Com o desaire na cidade minhota, os Dragões atrasam-se na corrida ao título, estando agora a cinco pontos do líder Sporting e a três do Benfica, que agora está na segunda posição. Recorde-se que os Leões empataram em casa com o Tondela e o Benfica foi triunfar ao Estoril neste fim de semana.

O atraso na tabela é significativo mas não preocupante, uma vez que ainda faltam 16 jornadas para terminar esta edição da I liga. O que é preocupante é a qualidade de futebol praticado pelo FC Porto. Rui Barros tenta fazer o que pode com o que tem, mas a herança deixada por Julen Lopetegui não é matéria prima de qualidade. E a culpa não é só dos treinadores.

Os passes curtos e longos do FC Porto não chegam aonde têm de chegar e os extremos parecem não saber assistir os colegas. Aliado a isto, que por si só é grave, Aboubakar não é o ponta de lança que o FC Porto precisa. O camaronês é atabalhoado e pouco focado na sua missão. A pergunta que se coloca é: Como é possível não ter empatado a partida aos 60 minutos? Para piorar, ainda conseguiu ser expulso em tempo de compensação ao ver o segundo cartão amarelo, ambos por mão na bola...
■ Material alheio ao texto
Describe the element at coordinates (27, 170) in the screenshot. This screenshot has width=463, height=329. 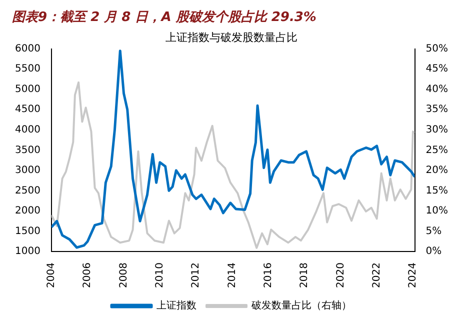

Por falar em erros, há que destacar o mais grave do jogo, aquele que deu o triunfo ao Vitória de Guimarães. Aos quatro minutos, Iker Casillas comportou-se como um amador ao não segurar uma bola fácil, permitindo a Bouba Saré fazer o único golo da partida. Erro do guarda-redes espanhol, mas também muita astúcia do médio do Vitória, que não foi em cantigas com a grandeza mediática de Iker Casillas. Mas este não foi o primeiro lance de perigo, este surgiu mesmo aos 15 segundos de jogo.

Já do outro lado da baliza, um ainda desconhecido Miguel Silva comportou-se com um grande. Seguro e destemido, o guardião do Vitória anulou cruzamentos, fez grandes defesas e atirou-se de cabeça ao jogo. Tudo fez para impedir que o adversário marcasse. Missão cumprida.

O segundo tempo teve apenas um sentido, com o FC Porto a tentar fazer o que não tinha feito no primeiro. O Vitória, também com as suas limitações, fez o que lhe competia: Defendeu como pôde e fê-lo muito bem.

Sérgio Conceição, mais falado do que nunca por supostamente ser candidato ao lugar deixado por Julen Lopetegui no FC Porto, não deu provas em campo de estar melindrado com as notícias. Tal como disse na conferência de imprensa após a partida, o técnico português e antigo jogador do FC Porto está de corpo e alma no Vitória de Guimarães. Pelo que se viu ontem, ninguém duvida.